Çocuklarda Başaramama Kaygısı

Çocuklarda Başaramama Kaygısı

Cocuk

Çocuğunuza ”Sen Yapamazsın, Beceremezsin!” Demeyin!!!

Çocuklarımıza, kendilerini gerçekleştirmek için anne ve babalar olarak fırsat veriyor muyuz?
Sayıları çok az da olsa, sağlıklı âilelere rastlamak mümkün. Ancak sağlıklı bir âilenin ferdi olan çocuk, kendini ortaya koyabilir. Bu âilelerde canlılık, içtenlik, dürüstlük, sevgi hâkimdir. Sevgilerini ve saygılarını birbirlerine gösterirler. Birbirlerini dinler, anlamaya çalışır, birbirlerini düşünürler. Hatalar fark edilip düzeltilmek içindir. Sağlıklı âilede yaşayan çocuk hata yaptığında, şimdi azarlanacak mıyım, beni döverler mi… gibi korkulardan uzaktır. Bu yüzden risk alır, âile de denemesi için ortam ve fırsatlar sunar.

Bir sessizlik olduğunda çocuk bunun huzurdan kaynaklı bir sessizlik olduğunu bilir, acaba kötü bir şey mi yaptım kaygısına kapılmaz. Bu âilelerde çocuk, kendi ile ilgilenilmediğinde bunun vakitsizlikten kaynaklandığının farkındadır, sevilmediğinden değil… Gürültü, bir iş yapıldığında olur; birbirlerini sindirmek ya da can yakmak için değil… Eğer âile sağlıklı ise, çocuğuna kendisini gerçekleştirmesi, kişiliğini oturtması, kimliğini bulması, kendini tanıması için fırsat verir; eğer âile sağlıklı değilse, fert yine gelişir, ama örselenerek, zedelenerek, yaralanarak…

Bir-iki deneme ile “sen yapamazsın, sen beceremezsin!” damgasını yiyen çocuklarımız ileride nasıl kendisini gerçekleştirecekler?

“Sen yapamazsın, beceremezsin!” bir hüküm bildirir, yani bu yolla çocuğa onun hakkındaki hükmümüzü iletmiş oluruz, fakat davranışlar çocuktan çocuğa değişir. Meselâ kararlılık bir mizaç özelliğidir; çocuk kararlılık özelliği ile doğmuşsa, yapana kadar, becerene kadar devam eder. İnatçı bir çocuksa da aynı şekilde davranabilir. İnatçı ve sinirli ise, yapamadıkça sinirlenir, fakat inatla devam eder. Yaptığını ise kendine değil başkaları görsün, “bak nasıl yapıyorum”u ispat etmek için yaptığından hırslı, başkalarının başarılarını çekemeyen, ikinci olmayı bile hazmedemeyen bir yapı geliştirmeye gider.

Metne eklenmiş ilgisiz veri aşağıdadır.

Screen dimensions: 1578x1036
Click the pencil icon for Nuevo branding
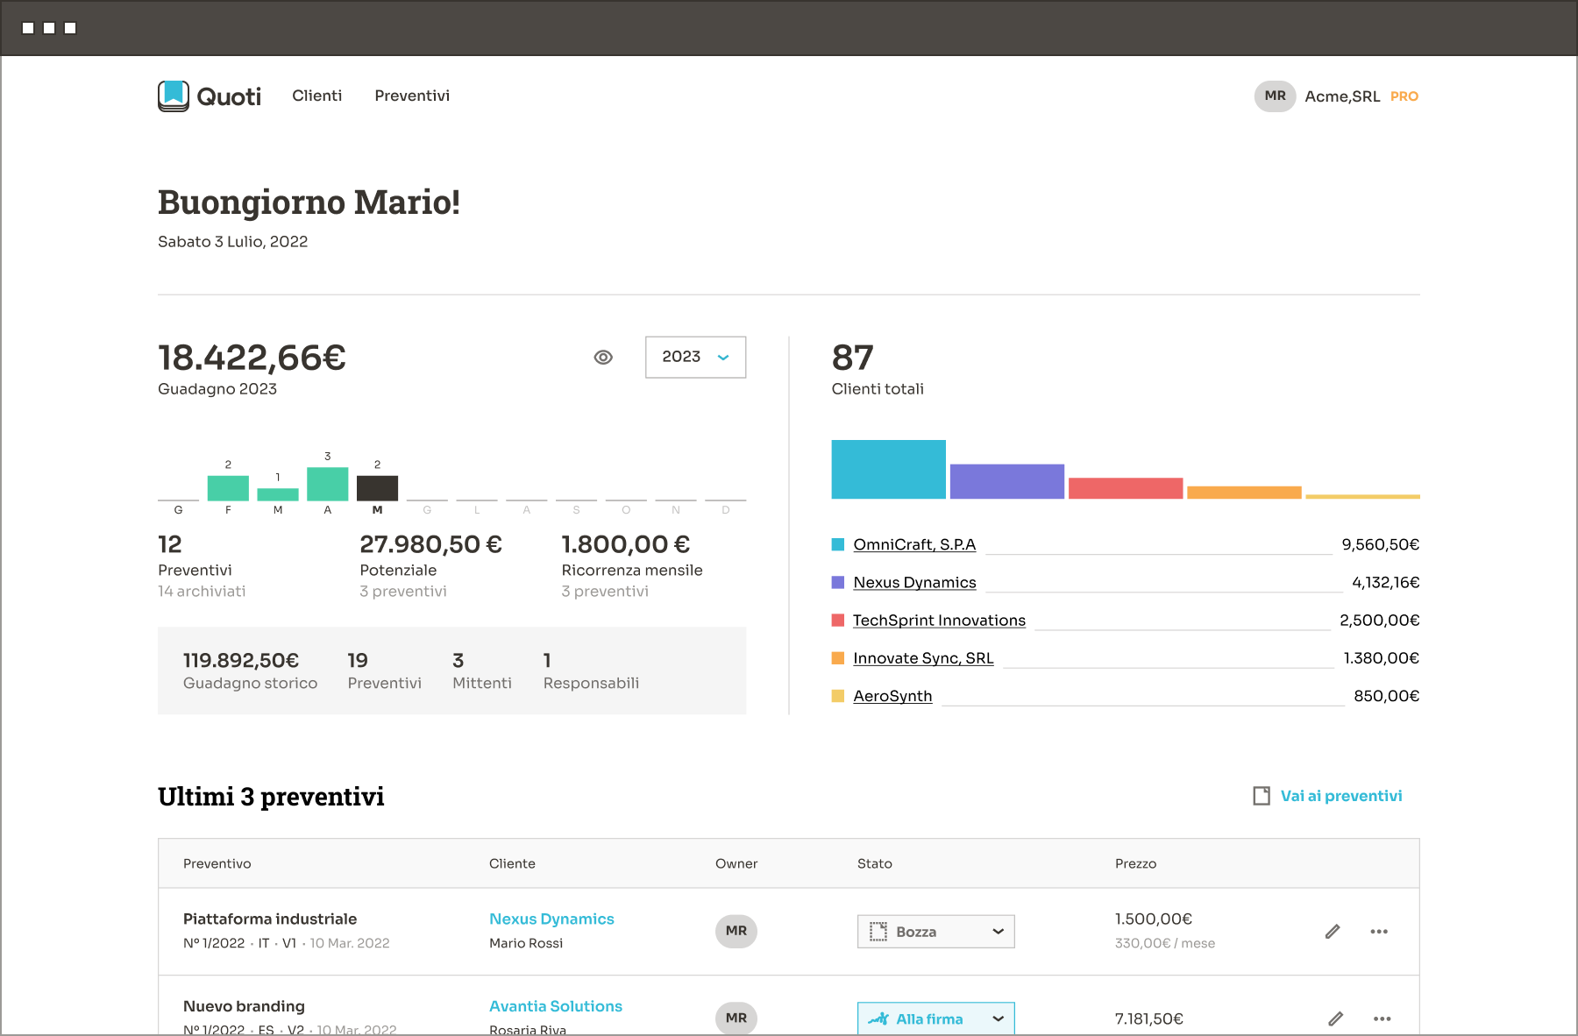1335,1018
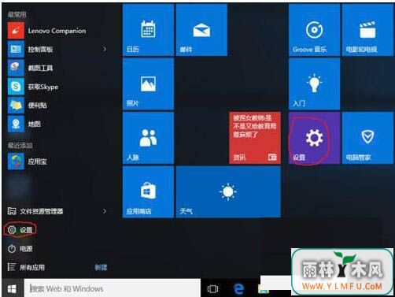Open the 邮件 mail tile
This screenshot has width=395, height=297.
coord(201,30)
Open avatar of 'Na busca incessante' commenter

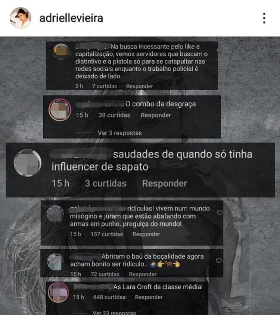pos(62,52)
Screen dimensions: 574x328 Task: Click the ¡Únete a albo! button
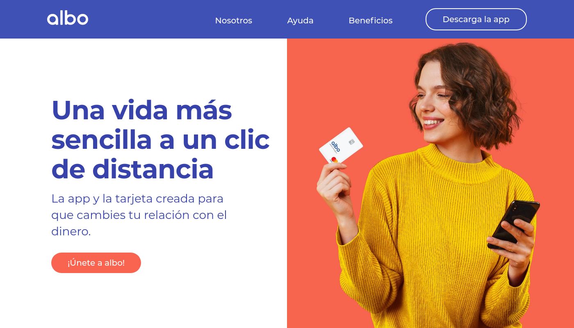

Ne kadar çok insan varsa, o kadar farklı davranış şekli görürüz, “Sen yapamazsın, sen beceremezsin!” peşin hükmü karşısında… Şu var ki, sağlıklı ebeveynler, çocuğu denemeye teşvik eder, olmayınca eleştirmek yerine:

“-Her zaman olmayabilir, yeniden yeniden denersin!” diyerek yüreklendirir, çocuğun işini kolaylaştırır, ona destek olurlar.

Böyle davranmadıkları takdirde ancak yapabilen, becerebilen çocuklar şanslıdır, sadece onlar takdir edilir, onaylanır, örselenmezler. Ancak çocuk, sadece âilenin kendine söylediği sözlerden etkilenmez, başkalarına söylediklerini de radar gibi alır.

“-Filancanın kızı, yıllardır kursa gidiyor, hâlâ iki nota çalamıyor!” cümlesine şâhit olan çocuk, kendisi performans sergileyeceği konularda konu farklı da olsa kaygı duyar:

“-Ya başaramazsam, ya beceremezsem, âilem ne der?”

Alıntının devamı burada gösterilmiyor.